The rhetoric of "choice," however, can take on a more troubling resonance when it comes to selecting children with new reproductive technologies, disabilities rights advocates say. "It so buys into this consumer perspective on our children," said Marsha Saxton, a senior researcher at the World Institute on Disability in Oakland, Calif., who is an abortion rights supporter.
Harmon says abortion rights advocates fear that a move on behalf of disabiltiies rights could provide an opening to limit abortion on demand. But she uses this concern to get back to the discussion of first principles. Here's how the article ends:
"The fear is that this will be used as an excuse to limit women's access to abortion," said Sujatha Jesudason, associate director of the Center for Genetics and Society, a nonprofit group promoting limits on reproductive technology. "But as these selective technologies are getting popularized we need to try to agree on a set of principles without giving up the fight for reproductive rights."

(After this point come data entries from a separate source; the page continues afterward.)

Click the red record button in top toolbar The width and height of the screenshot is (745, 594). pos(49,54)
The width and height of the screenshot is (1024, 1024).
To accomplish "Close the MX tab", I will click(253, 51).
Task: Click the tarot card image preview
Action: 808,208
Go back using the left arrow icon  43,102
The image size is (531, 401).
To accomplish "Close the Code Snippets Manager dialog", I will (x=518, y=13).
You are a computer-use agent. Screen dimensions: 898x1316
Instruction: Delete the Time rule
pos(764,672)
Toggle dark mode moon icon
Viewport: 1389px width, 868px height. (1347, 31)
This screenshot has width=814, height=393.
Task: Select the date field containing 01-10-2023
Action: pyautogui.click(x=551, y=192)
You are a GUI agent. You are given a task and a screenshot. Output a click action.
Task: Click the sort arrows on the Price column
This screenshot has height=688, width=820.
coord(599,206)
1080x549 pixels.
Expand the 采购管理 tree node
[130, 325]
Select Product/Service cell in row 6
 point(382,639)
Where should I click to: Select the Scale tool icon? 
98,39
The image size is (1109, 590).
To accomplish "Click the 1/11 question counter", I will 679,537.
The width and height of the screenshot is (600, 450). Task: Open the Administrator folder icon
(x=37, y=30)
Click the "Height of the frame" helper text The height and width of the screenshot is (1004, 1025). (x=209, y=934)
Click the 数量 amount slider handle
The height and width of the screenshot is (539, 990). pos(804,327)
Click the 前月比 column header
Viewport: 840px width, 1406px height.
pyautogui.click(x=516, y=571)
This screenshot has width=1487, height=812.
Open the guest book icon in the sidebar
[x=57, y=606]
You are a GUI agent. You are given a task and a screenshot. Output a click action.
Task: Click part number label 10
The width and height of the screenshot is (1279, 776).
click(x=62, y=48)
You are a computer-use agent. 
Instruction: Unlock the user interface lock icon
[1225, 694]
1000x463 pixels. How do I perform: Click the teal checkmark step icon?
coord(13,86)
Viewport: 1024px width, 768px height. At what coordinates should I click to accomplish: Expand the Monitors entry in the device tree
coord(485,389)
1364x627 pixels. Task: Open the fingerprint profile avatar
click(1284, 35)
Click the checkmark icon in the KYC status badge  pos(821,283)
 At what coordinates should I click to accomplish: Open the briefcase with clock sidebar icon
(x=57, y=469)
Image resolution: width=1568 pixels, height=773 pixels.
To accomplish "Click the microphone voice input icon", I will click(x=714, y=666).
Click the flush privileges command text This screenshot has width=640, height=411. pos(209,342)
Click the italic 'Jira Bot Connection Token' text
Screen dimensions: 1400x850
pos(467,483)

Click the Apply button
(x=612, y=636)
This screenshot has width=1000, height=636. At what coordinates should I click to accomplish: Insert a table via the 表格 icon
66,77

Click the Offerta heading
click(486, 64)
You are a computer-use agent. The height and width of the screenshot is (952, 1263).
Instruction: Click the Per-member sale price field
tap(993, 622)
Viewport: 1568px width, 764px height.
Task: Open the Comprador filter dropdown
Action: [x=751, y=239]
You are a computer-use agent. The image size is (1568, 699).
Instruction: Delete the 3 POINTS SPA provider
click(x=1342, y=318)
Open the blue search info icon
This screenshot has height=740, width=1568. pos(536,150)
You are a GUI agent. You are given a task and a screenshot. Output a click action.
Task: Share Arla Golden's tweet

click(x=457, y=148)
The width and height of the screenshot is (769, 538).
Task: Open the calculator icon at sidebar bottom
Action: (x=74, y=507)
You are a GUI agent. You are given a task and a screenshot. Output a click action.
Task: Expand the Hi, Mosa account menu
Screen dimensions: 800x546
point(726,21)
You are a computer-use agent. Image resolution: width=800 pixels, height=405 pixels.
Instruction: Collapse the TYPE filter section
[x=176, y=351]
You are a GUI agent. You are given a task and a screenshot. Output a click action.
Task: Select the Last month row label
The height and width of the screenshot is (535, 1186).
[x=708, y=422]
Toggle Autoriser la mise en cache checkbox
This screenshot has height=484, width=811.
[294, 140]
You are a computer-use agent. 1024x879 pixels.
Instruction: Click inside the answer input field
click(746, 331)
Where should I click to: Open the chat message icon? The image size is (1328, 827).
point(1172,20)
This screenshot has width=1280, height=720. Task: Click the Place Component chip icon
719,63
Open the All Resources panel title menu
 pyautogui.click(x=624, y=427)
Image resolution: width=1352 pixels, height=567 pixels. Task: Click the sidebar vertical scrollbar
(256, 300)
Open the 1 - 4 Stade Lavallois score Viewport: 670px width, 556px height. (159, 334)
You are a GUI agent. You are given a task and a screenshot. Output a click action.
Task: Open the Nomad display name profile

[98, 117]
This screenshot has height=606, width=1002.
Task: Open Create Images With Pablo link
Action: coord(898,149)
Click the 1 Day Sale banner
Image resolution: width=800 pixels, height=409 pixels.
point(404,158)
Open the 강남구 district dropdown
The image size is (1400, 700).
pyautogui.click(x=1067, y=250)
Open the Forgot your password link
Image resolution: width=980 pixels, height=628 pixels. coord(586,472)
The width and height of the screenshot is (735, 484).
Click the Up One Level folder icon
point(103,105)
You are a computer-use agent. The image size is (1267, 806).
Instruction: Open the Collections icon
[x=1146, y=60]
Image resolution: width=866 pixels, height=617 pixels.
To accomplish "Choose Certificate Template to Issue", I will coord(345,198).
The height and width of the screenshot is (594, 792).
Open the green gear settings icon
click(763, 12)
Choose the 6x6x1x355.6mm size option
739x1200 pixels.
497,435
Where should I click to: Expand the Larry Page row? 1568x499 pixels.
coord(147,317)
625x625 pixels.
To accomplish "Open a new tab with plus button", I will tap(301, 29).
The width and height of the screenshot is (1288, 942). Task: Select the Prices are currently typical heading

If that doesn't happen, some abortion rights supporters say they are worried that their opponents may hijack the discussion.
"Some religious conservatives say that they trust God to give them the child that is meant to be," wrote Ann Althouse, a law professor in Madison, Wis., who identifies herself as an abortion rights supporter on her legal blog. "But isn't there something equivalent for social liberals? Shouldn't they have moral standards about what reasons are acceptable for an abortion?"
Again, major kudos to Harmon for exploring the ethical issues surrounding genetic testing. It takes courage to wade into the abortion debates. And it takes much more courage and skill to engage philosophy, ethics and politics in one fell swoop. Harmon managed the task well and was very thorough and fair to the various pro-choice viewpoints engaged in debate.